▶ **What to produce**
Please reproduce each of the following entries exactly.

(Collected data)
********************
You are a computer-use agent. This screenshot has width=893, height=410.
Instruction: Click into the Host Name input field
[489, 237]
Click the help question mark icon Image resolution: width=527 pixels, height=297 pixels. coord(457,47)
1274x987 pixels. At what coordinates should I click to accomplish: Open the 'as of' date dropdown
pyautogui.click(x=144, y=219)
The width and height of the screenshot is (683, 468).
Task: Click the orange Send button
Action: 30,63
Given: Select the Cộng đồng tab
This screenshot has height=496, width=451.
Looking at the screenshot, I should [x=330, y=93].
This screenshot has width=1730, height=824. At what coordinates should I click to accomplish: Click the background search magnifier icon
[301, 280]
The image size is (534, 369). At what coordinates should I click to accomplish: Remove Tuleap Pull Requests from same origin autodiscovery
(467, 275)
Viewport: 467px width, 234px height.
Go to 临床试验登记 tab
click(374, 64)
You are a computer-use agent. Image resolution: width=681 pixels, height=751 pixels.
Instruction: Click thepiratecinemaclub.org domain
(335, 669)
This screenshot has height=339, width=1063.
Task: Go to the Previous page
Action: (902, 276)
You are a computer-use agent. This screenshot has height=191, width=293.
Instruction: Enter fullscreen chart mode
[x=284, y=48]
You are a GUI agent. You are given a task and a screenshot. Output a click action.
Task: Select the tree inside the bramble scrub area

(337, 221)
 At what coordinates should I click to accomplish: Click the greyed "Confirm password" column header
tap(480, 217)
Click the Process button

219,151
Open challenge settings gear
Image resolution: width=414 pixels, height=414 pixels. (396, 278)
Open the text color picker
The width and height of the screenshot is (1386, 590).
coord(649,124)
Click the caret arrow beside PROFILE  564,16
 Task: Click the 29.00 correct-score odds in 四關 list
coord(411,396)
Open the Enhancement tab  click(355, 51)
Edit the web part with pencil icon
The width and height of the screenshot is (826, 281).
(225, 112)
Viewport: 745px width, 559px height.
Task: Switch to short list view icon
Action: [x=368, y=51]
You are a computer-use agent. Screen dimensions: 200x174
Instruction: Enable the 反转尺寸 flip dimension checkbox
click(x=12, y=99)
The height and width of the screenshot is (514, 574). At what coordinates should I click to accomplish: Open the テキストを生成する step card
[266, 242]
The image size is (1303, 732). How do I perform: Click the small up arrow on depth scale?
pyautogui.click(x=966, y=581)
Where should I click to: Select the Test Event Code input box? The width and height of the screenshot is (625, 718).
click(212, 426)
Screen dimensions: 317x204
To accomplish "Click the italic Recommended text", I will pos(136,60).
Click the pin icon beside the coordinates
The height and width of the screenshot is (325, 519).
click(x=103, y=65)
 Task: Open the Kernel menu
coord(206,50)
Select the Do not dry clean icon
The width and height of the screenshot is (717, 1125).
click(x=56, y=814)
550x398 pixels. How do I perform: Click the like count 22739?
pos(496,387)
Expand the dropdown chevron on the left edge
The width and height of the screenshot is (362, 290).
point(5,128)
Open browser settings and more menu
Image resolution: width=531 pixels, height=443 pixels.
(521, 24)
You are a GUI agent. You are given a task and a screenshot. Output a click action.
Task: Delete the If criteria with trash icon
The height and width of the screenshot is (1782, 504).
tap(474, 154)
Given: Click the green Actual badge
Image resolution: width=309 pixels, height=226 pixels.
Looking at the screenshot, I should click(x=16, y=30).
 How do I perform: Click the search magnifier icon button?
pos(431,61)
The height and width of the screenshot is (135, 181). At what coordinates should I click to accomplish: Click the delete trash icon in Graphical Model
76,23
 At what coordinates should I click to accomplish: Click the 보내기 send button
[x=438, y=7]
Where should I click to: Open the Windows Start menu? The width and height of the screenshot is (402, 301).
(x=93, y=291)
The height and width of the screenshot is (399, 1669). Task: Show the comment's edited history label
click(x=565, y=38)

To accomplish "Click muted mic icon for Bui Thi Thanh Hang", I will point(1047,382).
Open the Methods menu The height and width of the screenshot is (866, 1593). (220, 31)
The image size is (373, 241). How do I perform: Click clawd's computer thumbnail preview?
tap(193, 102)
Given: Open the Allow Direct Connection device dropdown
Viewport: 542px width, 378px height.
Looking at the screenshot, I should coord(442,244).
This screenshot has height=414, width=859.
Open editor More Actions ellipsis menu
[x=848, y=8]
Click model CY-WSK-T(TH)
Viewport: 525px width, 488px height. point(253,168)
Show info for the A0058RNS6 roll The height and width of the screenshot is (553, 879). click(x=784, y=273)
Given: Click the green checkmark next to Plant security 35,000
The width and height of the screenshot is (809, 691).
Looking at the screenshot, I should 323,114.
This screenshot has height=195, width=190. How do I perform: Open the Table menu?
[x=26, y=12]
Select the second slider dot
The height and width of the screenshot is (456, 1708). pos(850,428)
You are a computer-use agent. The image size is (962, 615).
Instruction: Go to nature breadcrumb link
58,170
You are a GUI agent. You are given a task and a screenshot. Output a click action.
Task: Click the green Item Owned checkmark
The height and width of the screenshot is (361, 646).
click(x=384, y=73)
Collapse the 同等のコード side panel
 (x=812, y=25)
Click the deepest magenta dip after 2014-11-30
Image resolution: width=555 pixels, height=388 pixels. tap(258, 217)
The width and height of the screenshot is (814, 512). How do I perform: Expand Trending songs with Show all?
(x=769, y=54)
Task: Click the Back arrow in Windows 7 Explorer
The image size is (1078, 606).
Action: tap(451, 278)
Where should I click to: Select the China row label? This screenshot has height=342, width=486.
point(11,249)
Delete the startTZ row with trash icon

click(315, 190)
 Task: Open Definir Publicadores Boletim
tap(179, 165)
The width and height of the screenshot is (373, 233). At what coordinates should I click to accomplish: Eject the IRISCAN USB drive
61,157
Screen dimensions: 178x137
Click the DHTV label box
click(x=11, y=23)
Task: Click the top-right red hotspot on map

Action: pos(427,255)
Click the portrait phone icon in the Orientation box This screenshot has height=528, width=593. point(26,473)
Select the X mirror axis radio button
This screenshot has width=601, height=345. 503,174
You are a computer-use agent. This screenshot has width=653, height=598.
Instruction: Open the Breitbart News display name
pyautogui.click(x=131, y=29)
********************
▶ **Problem solution**
You are a computer-use agent. This screenshot has width=893, height=410.
Instruction: Click into the Host Name input field
[489, 237]
Click the help question mark icon Image resolution: width=527 pixels, height=297 pixels. coord(457,47)
1274x987 pixels. At what coordinates should I click to accomplish: Open the 'as of' date dropdown
pyautogui.click(x=144, y=219)
The width and height of the screenshot is (683, 468).
Task: Click the orange Send button
Action: 30,63
Given: Select the Cộng đồng tab
This screenshot has height=496, width=451.
Looking at the screenshot, I should [x=330, y=93].
This screenshot has width=1730, height=824. At what coordinates should I click to accomplish: Click the background search magnifier icon
[301, 280]
The image size is (534, 369). At what coordinates should I click to accomplish: Remove Tuleap Pull Requests from same origin autodiscovery
(467, 275)
Viewport: 467px width, 234px height.
Go to 临床试验登记 tab
click(374, 64)
You are a computer-use agent. Image resolution: width=681 pixels, height=751 pixels.
Instruction: Click thepiratecinemaclub.org domain
(335, 669)
This screenshot has height=339, width=1063.
Task: Go to the Previous page
Action: (902, 276)
You are a computer-use agent. This screenshot has height=191, width=293.
Instruction: Enter fullscreen chart mode
[x=284, y=48]
You are a GUI agent. You are given a task and a screenshot. Output a click action.
Task: Select the tree inside the bramble scrub area

(337, 221)
 At what coordinates should I click to accomplish: Click the greyed "Confirm password" column header
tap(480, 217)
Click the Process button

219,151
Open challenge settings gear
Image resolution: width=414 pixels, height=414 pixels. (396, 278)
Open the text color picker
The width and height of the screenshot is (1386, 590).
coord(649,124)
Click the caret arrow beside PROFILE  564,16
 Task: Click the 29.00 correct-score odds in 四關 list
coord(411,396)
Open the Enhancement tab  click(355, 51)
Edit the web part with pencil icon
The width and height of the screenshot is (826, 281).
(225, 112)
Viewport: 745px width, 559px height.
Task: Switch to short list view icon
Action: [x=368, y=51]
You are a computer-use agent. Screen dimensions: 200x174
Instruction: Enable the 反转尺寸 flip dimension checkbox
click(x=12, y=99)
The height and width of the screenshot is (514, 574). At what coordinates should I click to accomplish: Open the テキストを生成する step card
[266, 242]
The image size is (1303, 732). How do I perform: Click the small up arrow on depth scale?
pyautogui.click(x=966, y=581)
Where should I click to: Select the Test Event Code input box? The width and height of the screenshot is (625, 718).
click(212, 426)
Screen dimensions: 317x204
To accomplish "Click the italic Recommended text", I will pos(136,60).
Click the pin icon beside the coordinates
The height and width of the screenshot is (325, 519).
click(x=103, y=65)
 Task: Open the Kernel menu
coord(206,50)
Select the Do not dry clean icon
The width and height of the screenshot is (717, 1125).
click(x=56, y=814)
550x398 pixels. How do I perform: Click the like count 22739?
pos(496,387)
Expand the dropdown chevron on the left edge
The width and height of the screenshot is (362, 290).
point(5,128)
Open browser settings and more menu
Image resolution: width=531 pixels, height=443 pixels.
(521, 24)
You are a GUI agent. You are given a task and a screenshot. Output a click action.
Task: Delete the If criteria with trash icon
The height and width of the screenshot is (1782, 504).
tap(474, 154)
Given: Click the green Actual badge
Image resolution: width=309 pixels, height=226 pixels.
Looking at the screenshot, I should click(x=16, y=30).
 How do I perform: Click the search magnifier icon button?
pos(431,61)
The height and width of the screenshot is (135, 181). At what coordinates should I click to accomplish: Click the delete trash icon in Graphical Model
76,23
 At what coordinates should I click to accomplish: Click the 보내기 send button
[x=438, y=7]
Where should I click to: Open the Windows Start menu? The width and height of the screenshot is (402, 301).
(x=93, y=291)
The height and width of the screenshot is (399, 1669). Task: Show the comment's edited history label
click(x=565, y=38)

To accomplish "Click muted mic icon for Bui Thi Thanh Hang", I will point(1047,382).
Open the Methods menu The height and width of the screenshot is (866, 1593). (220, 31)
The image size is (373, 241). How do I perform: Click clawd's computer thumbnail preview?
tap(193, 102)
Given: Open the Allow Direct Connection device dropdown
Viewport: 542px width, 378px height.
Looking at the screenshot, I should coord(442,244).
This screenshot has height=414, width=859.
Open editor More Actions ellipsis menu
[x=848, y=8]
Click model CY-WSK-T(TH)
Viewport: 525px width, 488px height. point(253,168)
Show info for the A0058RNS6 roll The height and width of the screenshot is (553, 879). click(x=784, y=273)
Given: Click the green checkmark next to Plant security 35,000
The width and height of the screenshot is (809, 691).
Looking at the screenshot, I should 323,114.
This screenshot has height=195, width=190. How do I perform: Open the Table menu?
[x=26, y=12]
Select the second slider dot
The height and width of the screenshot is (456, 1708). pos(850,428)
You are a computer-use agent. The image size is (962, 615).
Instruction: Go to nature breadcrumb link
58,170
You are a GUI agent. You are given a task and a screenshot. Output a click action.
Task: Click the green Item Owned checkmark
The height and width of the screenshot is (361, 646).
click(x=384, y=73)
Collapse the 同等のコード side panel
 (x=812, y=25)
Click the deepest magenta dip after 2014-11-30
Image resolution: width=555 pixels, height=388 pixels. tap(258, 217)
The width and height of the screenshot is (814, 512). How do I perform: Expand Trending songs with Show all?
(x=769, y=54)
Task: Click the Back arrow in Windows 7 Explorer
The image size is (1078, 606).
Action: tap(451, 278)
Where should I click to: Select the China row label? This screenshot has height=342, width=486.
point(11,249)
Delete the startTZ row with trash icon

click(315, 190)
 Task: Open Definir Publicadores Boletim
tap(179, 165)
The width and height of the screenshot is (373, 233). At what coordinates should I click to accomplish: Eject the IRISCAN USB drive
61,157
Screen dimensions: 178x137
Click the DHTV label box
click(x=11, y=23)
Task: Click the top-right red hotspot on map

Action: pos(427,255)
Click the portrait phone icon in the Orientation box This screenshot has height=528, width=593. point(26,473)
Select the X mirror axis radio button
This screenshot has width=601, height=345. 503,174
You are a computer-use agent. This screenshot has width=653, height=598.
Instruction: Open the Breitbart News display name
pyautogui.click(x=131, y=29)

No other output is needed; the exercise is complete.